Svenni551's picture
Upload README.md with huggingface_hub
4514699 verified
metadata
license: apache-2.0
base_model: google/siglip-base-patch16-224
tags:
  - vision
  - onnx
  - int8
  - mobile
  - flutter

WakeUp SigLIP-1 Base INT8 (ONNX)

ONNX INT8 exports of google/siglip-base-patch16-224 for use in the WakeUp Flutter alarm app's "Travel Mode" feature.

Files

File Size Purpose
siglip1_image_encoder_int8.onnx ~99 MB Image feature extraction (per-scan)
siglip1_text_encoder_int8.onnx ~111 MB Text feature extraction (Custom Text mode only)
model_metadata.json logit_scale, logit_bias, normalization params
tokenizer/ SigLIP-1 tokenizer files

Scoring

Both encoders L2-normalize their output. SigLIP scoring is:

logits = exp(logit_scale) * cosine(image_emb, text_emb) + logit_bias
prob   = sigmoid(logits)

Constants from model_metadata.json:

  • logit_scale = 4.765 (so exp(scale) ≈ 117.33)
  • logit_bias = -12.932

Inference

import onnxruntime as ort
import numpy as np

img_sess = ort.InferenceSession("siglip1_image_encoder_int8.onnx")
txt_sess = ort.InferenceSession("siglip1_text_encoder_int8.onnx")
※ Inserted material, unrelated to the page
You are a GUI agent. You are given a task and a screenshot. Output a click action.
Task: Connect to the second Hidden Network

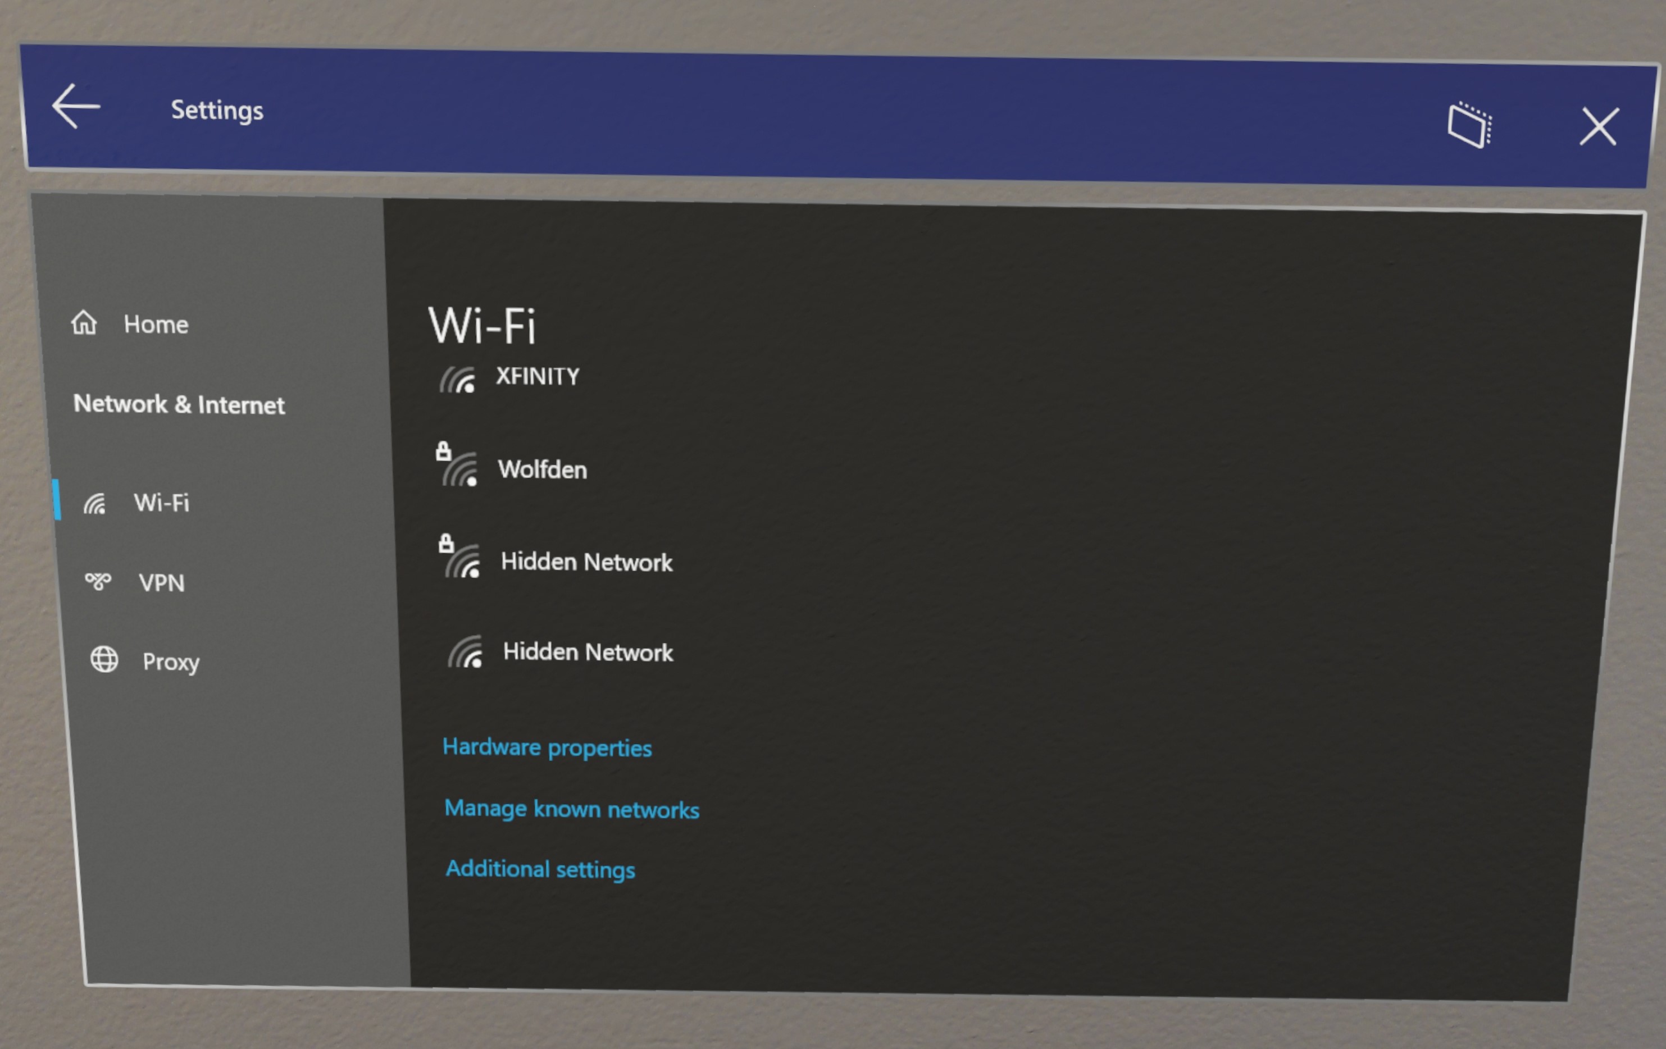coord(585,653)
# image: 1x3x224x224 normalized with mean/std [0.5, 0.5, 0.5]
image_emb = img_sess.run(None, {"pixel_values": pixel_values})[0]
# text: input_ids + attention_mask (use all-ones mask for canonical inference)
text_emb = txt_sess.run(None, {"input_ids": ids, "attention_mask": np.ones_like(ids)})[0]

cos = text_emb @ image_emb.T
prob = 1 / (1 + np.exp(-(np.exp(4.765) * cos + -12.932)))

License

Apache 2.0 (inherits from base model).